EXERCISE →
Reproduce only the lines that begin at the line with "Task: Select the Ender Chest icon" and run to the end of the entries; omit every picture.
++++
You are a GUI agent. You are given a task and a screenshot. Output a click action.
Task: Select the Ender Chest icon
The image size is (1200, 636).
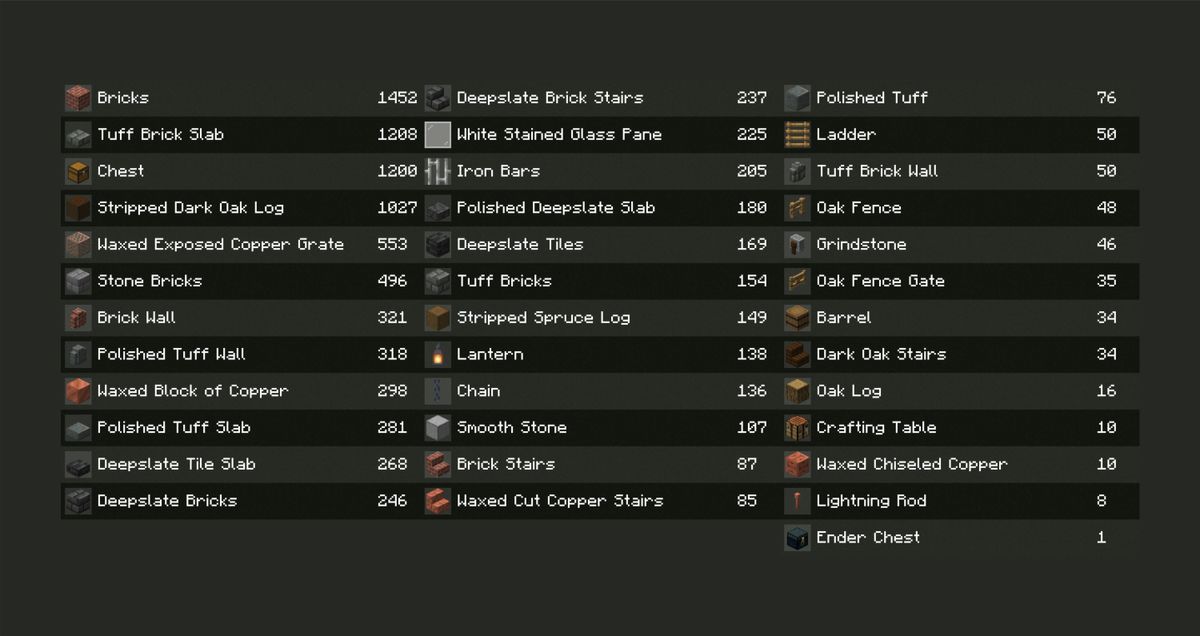point(797,537)
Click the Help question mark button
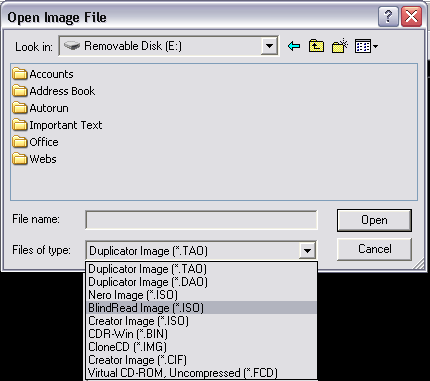The image size is (430, 381). click(x=388, y=16)
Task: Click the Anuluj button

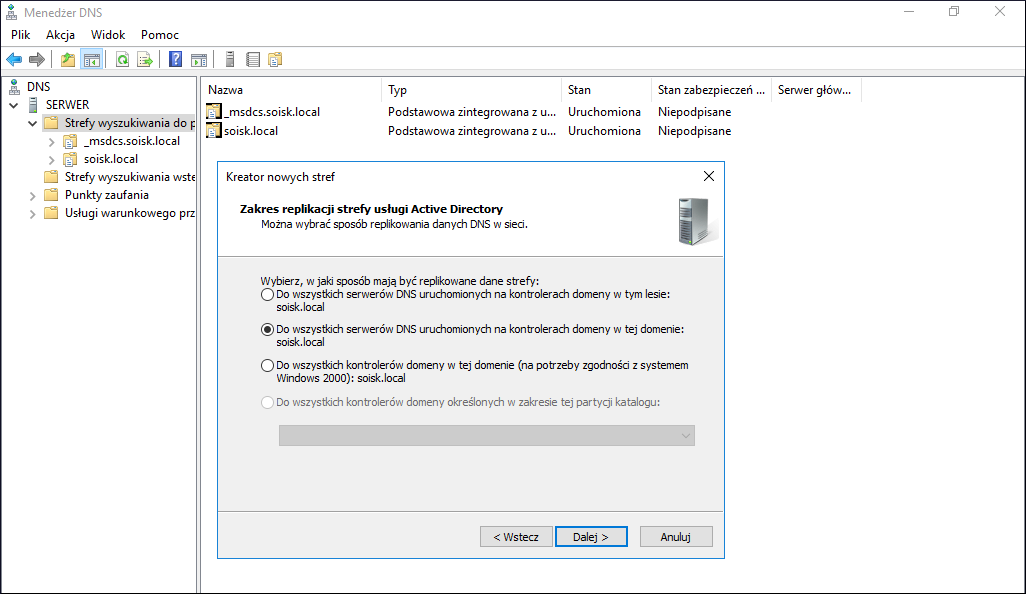Action: (676, 536)
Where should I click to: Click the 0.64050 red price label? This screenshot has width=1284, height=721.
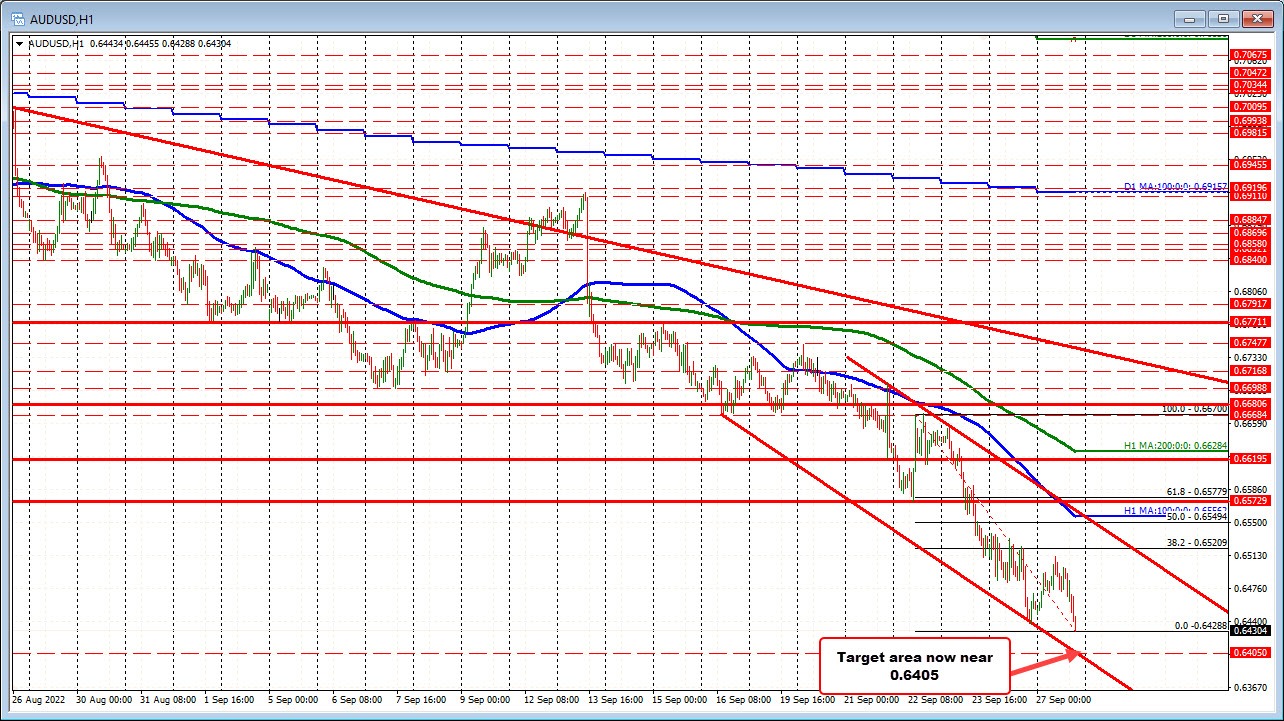(x=1250, y=653)
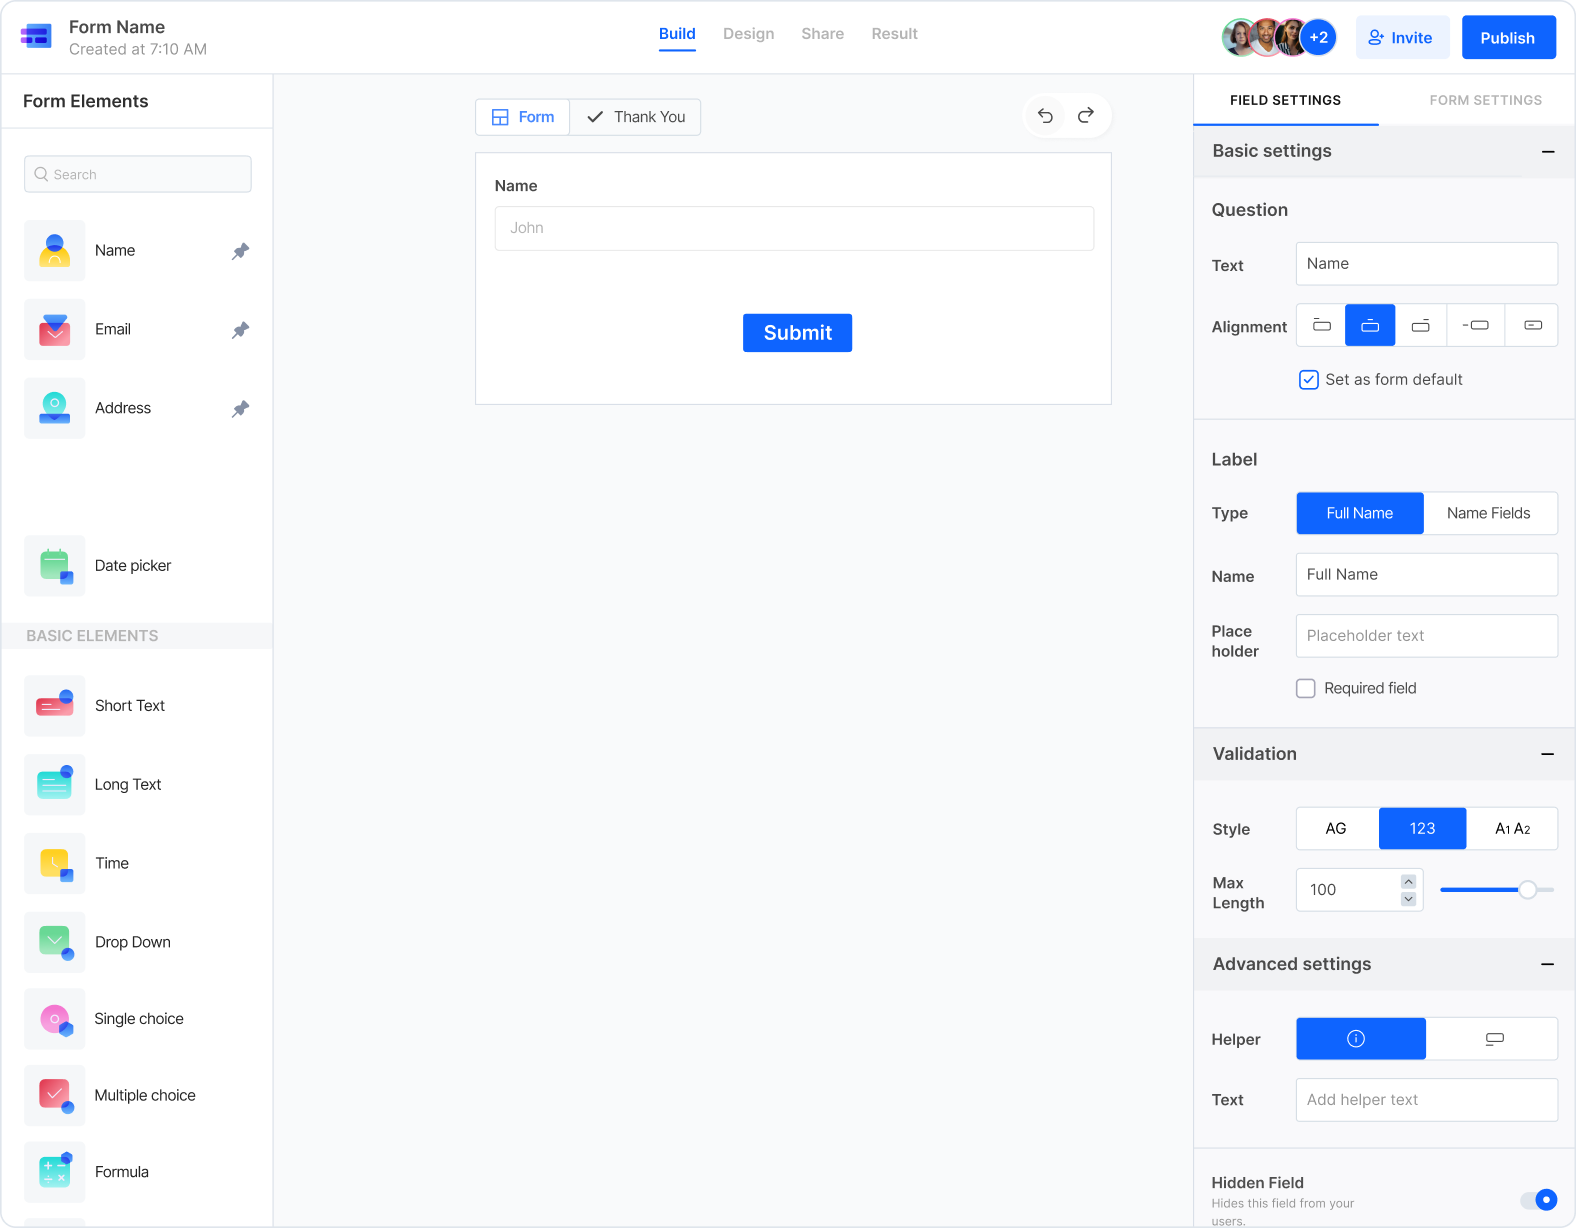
++++
SOLVED PROBLEM →
Task: Select the Ender Chest icon
The image size is (1200, 636).
point(797,537)
Click the Help question mark button
The image size is (430, 381). click(x=388, y=16)
Task: Click the Anuluj button

Action: (676, 536)
Where should I click to: Click the 0.64050 red price label? This screenshot has width=1284, height=721.
(x=1250, y=653)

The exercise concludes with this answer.